Mais il y a une peur plus subtile qui s’installe :
Se tromper de responsabilité
Prendre sur soi ce qui appartient à l’autre
Donner son énergie là où elle ne peut rien changer
Alors on s’épuise à essayer de comprendre, réparer, apaiser…
sans toujours se poser cette question essentielle :
Est-ce que ça m’appartient vraiment ?
Parce que tout ne t’appartient pas.
Les émotions de l’autre
Ses réactions
Ses blessures
Ses choix
Et pourtant, quand on est sensible, la frontière devient floue.

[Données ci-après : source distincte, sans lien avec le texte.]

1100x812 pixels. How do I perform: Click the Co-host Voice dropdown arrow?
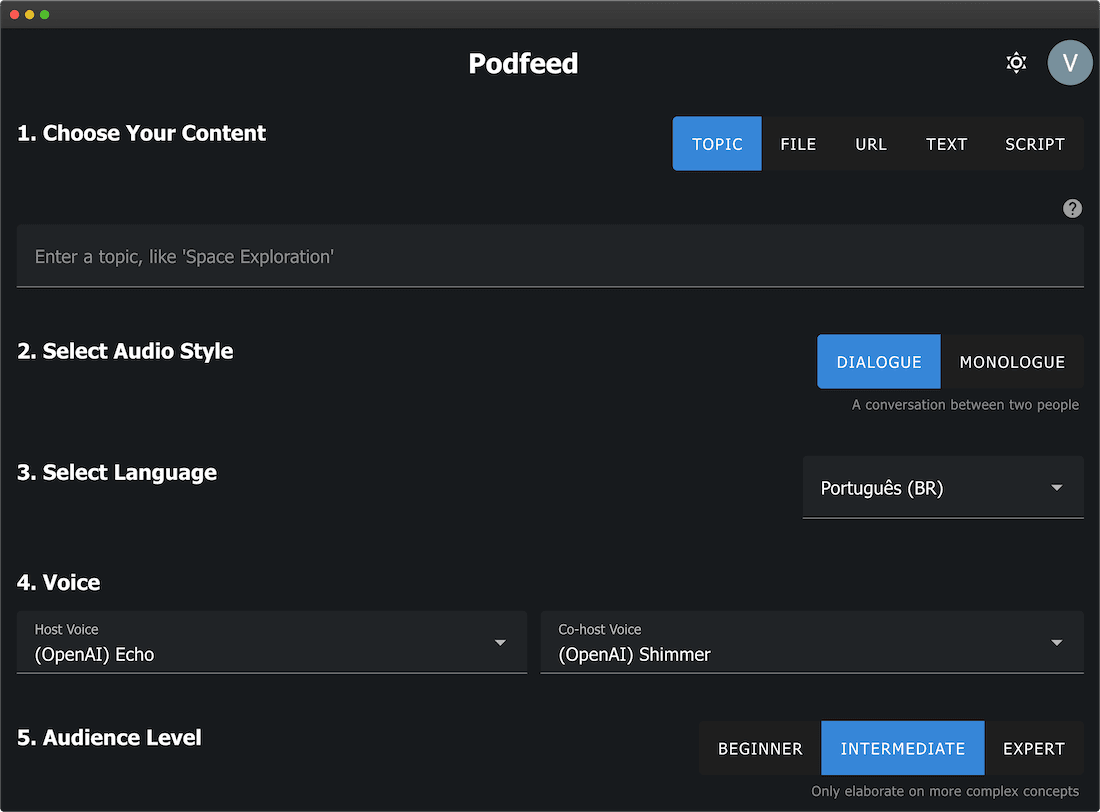1056,643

On ressent… donc on croit que c’est à nous d’agir.
Mais ressentir ne veut pas dire porter.
Revenir à soi, c’est apprendre à discerner :
→ Qu’est-ce qui est de ma responsabilité ?

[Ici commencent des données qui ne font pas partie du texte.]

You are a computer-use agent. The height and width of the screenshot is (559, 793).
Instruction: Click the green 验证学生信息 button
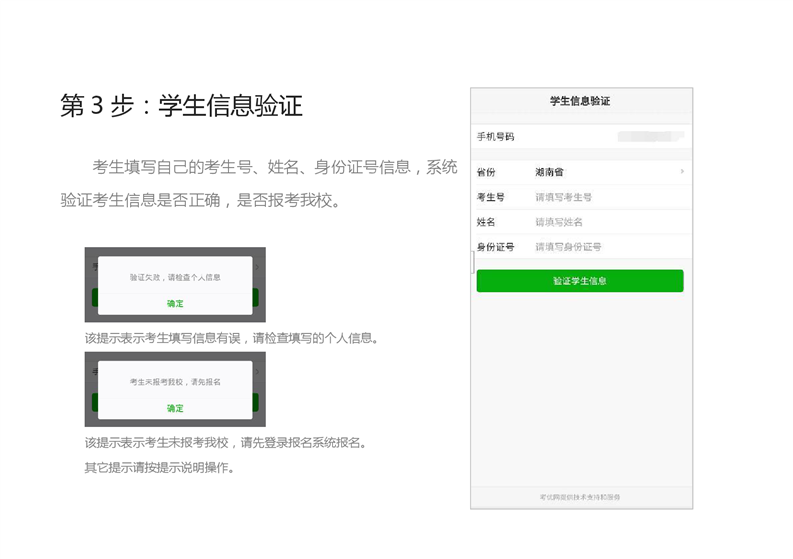(x=580, y=281)
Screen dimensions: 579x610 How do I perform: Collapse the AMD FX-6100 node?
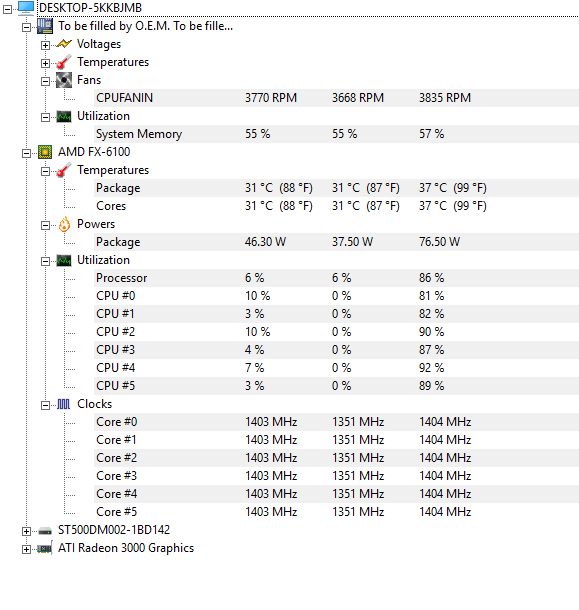click(26, 153)
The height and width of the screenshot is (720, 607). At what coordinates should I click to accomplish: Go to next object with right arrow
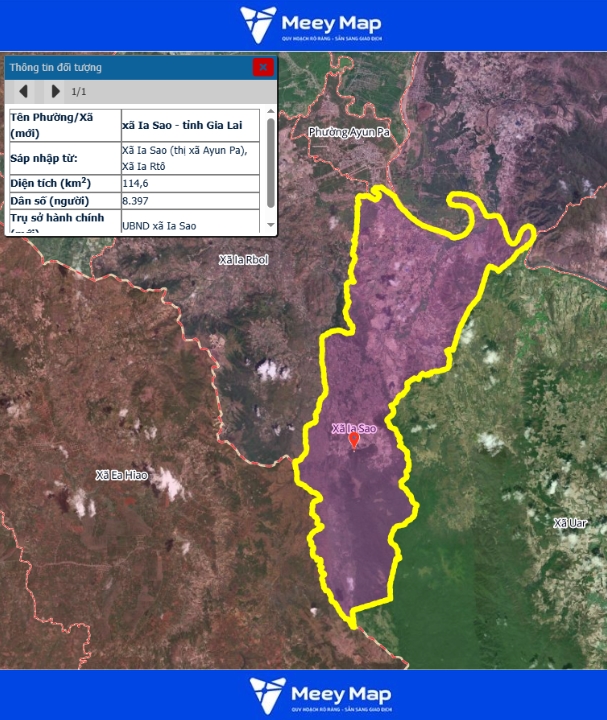(x=56, y=92)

→ Où est-ce que mon énergie a un réel impact ?
→ Et qu’est-ce que je dois laisser à l’autre ?
Ce n’est pas de l’indifférence.
C’est de la justesse.
Parce que vouloir changer ce qui ne dépend pas de nous…
nous éloigne de ce qui, lui, pourrait vraiment se transformer.
Et parfois, le mouvement le plus puissant,
c’est de rendre à chacun ce qui lui appartient.